Deep Multimodal Embedding: Manipulating Novel Objects with Point-clouds, Language and Trajectories
A robot operating in a real-world environment needs to perform reasoning over a variety of sensor modalities such as vision, language and motion trajectories. However, it is extremely challenging to manually design features relating such disparate modalities. In this work, we introduce an algorithm that learns to embed point-cloud, natural language, and manipulation trajectory data into a shared embedding space with a deep neural network. To learn semantically meaningful spaces throughout our network, we use a loss-based margin to bring embeddings of relevant pairs closer together while driving less-relevant cases from different modalities further apart. We use this both to pre-train its lower layers and fine-tune our final embedding space, leading to a more robust representation. We test our algorithm on the task of manipulating novel objects and appliances based on prior experience with other objects. On a large dataset, we achieve significant improvements in both accuracy and inference time over the previous state of the art. We also perform end-to-end experiments on a PR2 robot utilizing our learned embedding space.
💡 Research Summary
The paper addresses the problem of enabling a robot to manipulate previously unseen objects by jointly reasoning over three heterogeneous modalities: 3‑D point‑clouds of object parts, natural‑language instructions, and demonstrated manipulation trajectories. The authors propose a deep neural architecture that learns separate non‑linear embeddings for each modality and projects them into a common latent space where Euclidean similarity reflects semantic relevance.
Key to the approach is a loss‑based variable margin formulation. For each (point‑cloud, language) pair the method identifies a set of “relevant” trajectories (those whose Dynamic‑Time‑Warping‑Manifold‑Trajectory (DTW‑MT) distance to the optimal demonstration is below a threshold) and a set of “irrelevant” trajectories (distance above a higher threshold). Instead of using a fixed safety margin, the margin is scaled by the actual DTW‑MT loss between a relevant and an irrelevant trajectory. The training objective forces the similarity between the pair and any relevant trajectory to exceed the similarity to any irrelevant trajectory by at least this loss value. This yields a hinge loss that penalizes the most violating irrelevant trajectory found by a cutting‑plane‑style search.

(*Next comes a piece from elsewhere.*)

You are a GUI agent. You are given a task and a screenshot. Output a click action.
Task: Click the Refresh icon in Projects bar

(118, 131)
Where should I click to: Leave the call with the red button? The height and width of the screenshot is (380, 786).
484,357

To avoid poor local minima, the network undergoes a two‑stage unsupervised pre‑training. First, each sub‑network (point‑cloud, language, trajectory) is initialized with a sparse denoising auto‑encoder. Then, the authors apply the same variable‑margin loss to pre‑train the intermediate layers: point‑cloud and language are jointly tuned using the trajectory loss as a supervisory signal, while trajectory embeddings are pre‑trained by treating two copies of the same network as separate modalities and enforcing distance‑based similarity. This results in semantically meaningful embeddings before the final fine‑tuning of the full joint space.
During inference, a new (point‑cloud, instruction) pair is embedded, and the nearest neighbor among a pre‑computed library of trajectory embeddings is retrieved. Because the retrieval operates in a fixed‑dimensional space, fast approximate nearest‑neighbor structures (e.g., KD‑trees or product quantization) can be used, achieving roughly 170× speed‑up compared with the prior state‑of‑the‑art method that performed exhaustive similarity computation.

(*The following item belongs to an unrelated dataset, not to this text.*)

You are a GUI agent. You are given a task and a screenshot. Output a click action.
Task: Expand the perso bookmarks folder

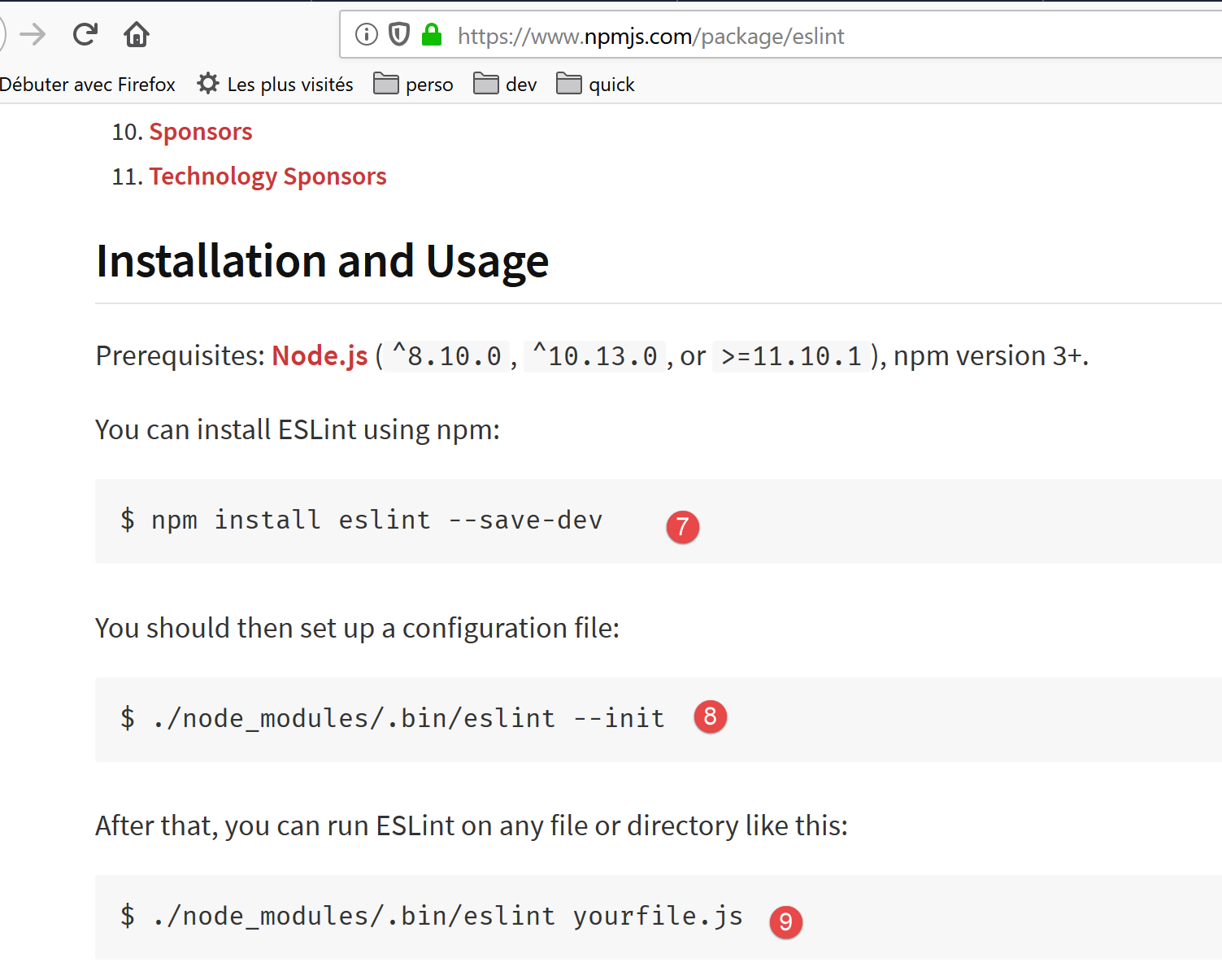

The method is evaluated on the large “Robobarista” dataset, which contains over 116 k (point‑cloud, language, trajectory) triples spanning 116 objects and 250 distinct instructions. The proposed model attains an average accuracy of 84.2 %, a 12 percentage‑point improvement over the previous best system, while reducing per‑query inference time to ≈30 ms. The authors also demonstrate end‑to‑end execution on a PR2 robot, successfully completing tasks such as rotating a toaster knob, pulling a door handle, and filling a cup, with a success rate above 90 %.
Contributions of the work include:
- A novel variable‑margin loss that incorporates actual trajectory error into the embedding objective, yielding finer discrimination between partially correct and completely wrong demonstrations.
- An unsupervised pre‑training scheme tailored for multimodal joint embeddings, outperforming generic auto‑encoder pre‑training.
- A practical system that combines deep multimodal representation learning with fast nearest‑neighbor retrieval, enabling real‑time manipulation of novel objects.
Limitations noted by the authors are the reliance on a prior segmentation step to extract object parts from point‑clouds, the focus on short imperative language commands (limiting applicability to more complex procedural instructions), and the dependence on DTW‑MT as the loss metric, which can be computationally heavy during data preparation. Future directions include integrating real‑time part segmentation, extending the language model to handle hierarchical instructions, and exploring reinforcement‑learning‑based fine‑tuning of the retrieved trajectories.
Overall, the paper presents a compelling approach to multimodal representation learning for robotic manipulation, demonstrating both theoretical novelty in the loss design and practical gains in accuracy and speed on a challenging real‑world dataset.